In the case of CSV data as presented here, each field is either
"anything that is not a comma," or "a double quote, anything that is not
a double quote, and a closing double quote." If written as a regular
expression constant (Regexp), we would have
'/([^,]+)|("[^"]+")/'. Writing this as a string requires us to escape
the double quotes, leading to:
FPAT = "([^,]+)|(\"[^\"]+\")"
Putting this to use, here is a simple program to parse the data:
BEGIN {
FPAT = "([^,]+)|(\"[^\"]+\")"
}
{
print "NF = ", NF
for (i = 1; i <= NF; i++) {
printf("$%d = <%s>\n", i, $i)
}
}
When run, we get the following:
$ gawk -f simple-csv.awk addresses.csv
NF = 7
$1 = <Robbins>
$2 = <Arnold>
$3 = <"1234 A Pretty Street, NE">
$4 = <MyTown>
$5 = <MyState>
$6 = <12345-6789>
$7 = <USA>
Note the embedded comma in the value of '$3'.
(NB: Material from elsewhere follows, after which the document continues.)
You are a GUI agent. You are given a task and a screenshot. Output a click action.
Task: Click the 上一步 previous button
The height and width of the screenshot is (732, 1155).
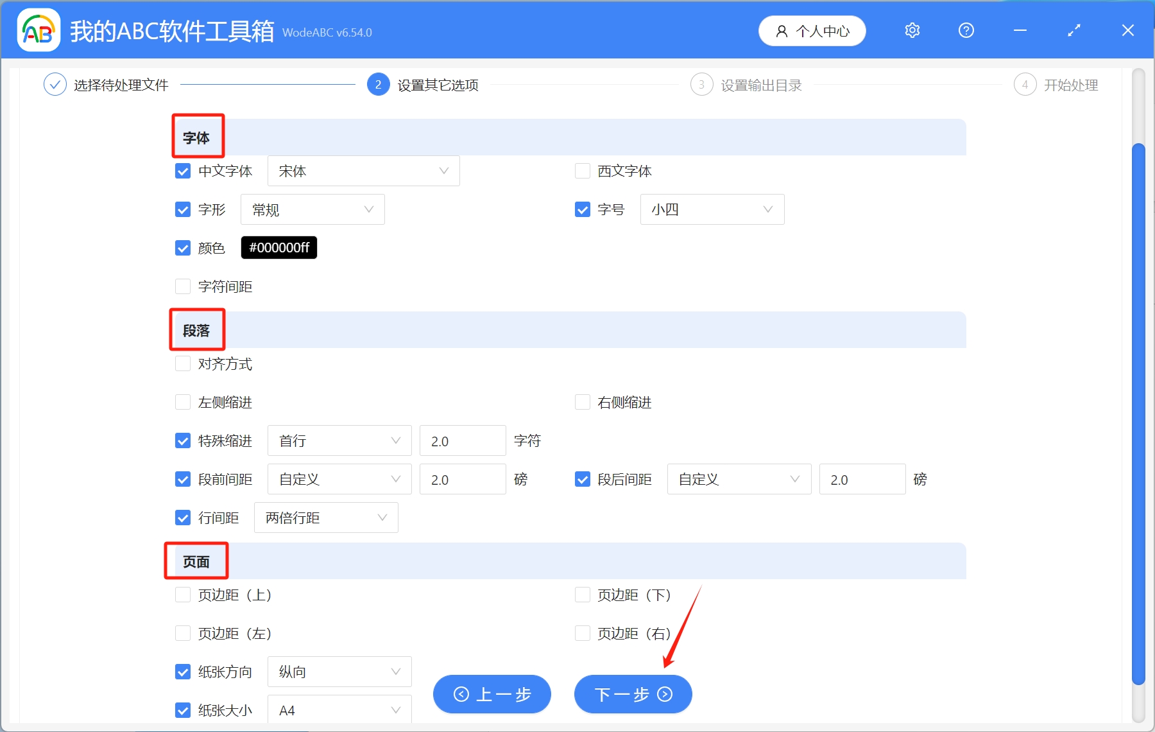pyautogui.click(x=492, y=694)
A straightforward improvement when processing CSV data of this sort
would be to remove the quotes when they occur, with something like this:
if (substr($i, 1, 1) == "\"") {
len = length($i)
$i = substr($i, 2, len - 2) # Get text within the two quotes
}
As with 'FS', the 'IGNORECASE' variable (User-modified)
affects field splitting with 'FPAT'.
Assigning a value to 'FPAT' overrides field splitting with 'FS' and
with 'FIELDWIDTHS'.
NOTE: Some programs export CSV data that contains embedded newlines
between the double quotes. 'gawk' provides no way to deal with
this. Even though a formal specification for CSV data exists,
there isn't much more to be done; the 'FPAT' mechanism provides an
elegant solution for the majority of cases, and the 'gawk'
developers are satisfied with that.
As written, the regexp used for 'FPAT' requires that each field
contain at least one character. A straightforward modification
(changing the first '+' to '*') allows fields to be empty:
FPAT = "([^,]*)|(\"[^\"]+\")"
Finally, the 'patsplit()' function makes the same functionality
available for splitting regular strings (String Functions).
---------- Footnotes ----------
(1) The CSV format lacked a formal standard definition for many
years. RFC 4180 (http://www.ietf.org/rfc/rfc4180.txt) standardizes the
most common practices.